Tuesday, August 30, 2011

Pickled Pork Hash


Yes. You read that right.


Pickled Pork Hash.

I had some leftover pickled pork from my Red Beans & Rice last week and I really needed to figure out what to do with it. I wasn't about to toss it out as it smelled so good in the pickling liquid. 

I figured that the pickled pork was much like corned beef, so I thought I should try a hash. Turns out, that this was probably the perfect application for the pork. 

The recipe is virtually identical to the Homemade Corned Beef Hash recipe I did before, just prepared slightly different because I was trying to make it different. 

Pickled Pork Hash


1 lb of leftover pickled pork (I actually only had about 12 oz, so whatever you have is fine)
3-4 sprigs of fresh thyme
3 strips of bacon, diced
1/2 a large onion
1 teaspoon of sugar
1/4 cup of water
salt & pepper
3 cloves of garlic, minced
1 teaspoon fresh thyme, minced
12 oz diced potatoes (I used frozen "southern style" hash browns)
2 bay leaves
1/2 cup of chicken broth
3/4 cup of heavy cream

==

Start by rinsing off the pork to remove all the little mustard seeds from the pickle. 

Place it in a pot big enough to hold it.


Pour in enough water to come to the top of the pork and a few sprigs of fresh thyme. 

Fired it up to a boil (covered), then drop the heat to a simmer. 


Mine only cooked for an hour until it was fall apart tender.


I know, looks kind of nasty, but it's delicious
 I separated the fat from the lean.


Mince of the fat (or you can toss it, I just wanted to see if it would turn out good and it did).


I put the fat over medium heat and waited for it to render.

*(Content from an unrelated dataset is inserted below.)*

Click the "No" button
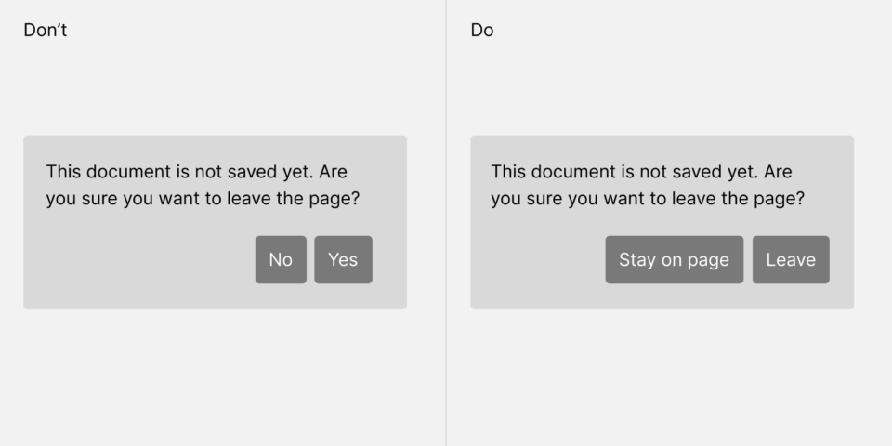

While that's going, mince up the lean meat.


Once the pork fat has crisped up a bit, toss in the bacon.

I wanted the bacon to have a little more body for this hash, so I only let it cook for a couple of minutes. Definitely not crispy.


Toss in your onions and add salt & pepper.


Here's where I varied a bit. 

I threw in about a teaspoon of of sugar and 1/4 cup of water to the pan. 

I wanted the bacon to turn out a little bit like ham and sweeten up the hash a bit.

Also, toss in the bay leaves.


Let it cook over relatively high heat until all of the liquid is gone. Let it go maybe 5 minutes.

Add the thyme and garlic.


Cook for about a minute and add the minced pork.


Cook for another minute and add the potatoes. I just added them frozen.


Add the chicken broth and the heavy cream and let it go.

It'll take 20 minutes or more to cook the potatoes until they aren't crunchy anymore. I don't mind the time because it takes that long for all the flavors to mingle anyway.


If things aren't moving along and get too dry, add a little more cream. 

Cook until you get color on the bottom of the hash and the potatoes are soft. 

Remove the bay leaves before serving.


I like my hash with eggs and toast. 

I have been experimenting with different ways of making eggs and have come to like this way:

Spread the whites out in a small pan and let cook until the whites are almost set. They never seem to fully set for me before the yolk has hardened past where I want and 6 times out of 10, flipping the eggs ends up in at least one yolk busted. Which is not good. 

I just fold over one side of the whites on top of the yolks and the heat from that side will set the whites perfectly in about 30 seconds. 

Works like a charm for perfect yolks and completely done whites.

Anyway, this hash was outstanding. The pickled pork lent a totally different taste to the hash (than corned beef). It was sweet and tangy and creamy and salty. Delicious. If I ordered this in a restaurant, I'd be more than pleased. 

Please give the red beans and rice and try and then make the hash.

You will not be disappointed. I promise.



Enjoy!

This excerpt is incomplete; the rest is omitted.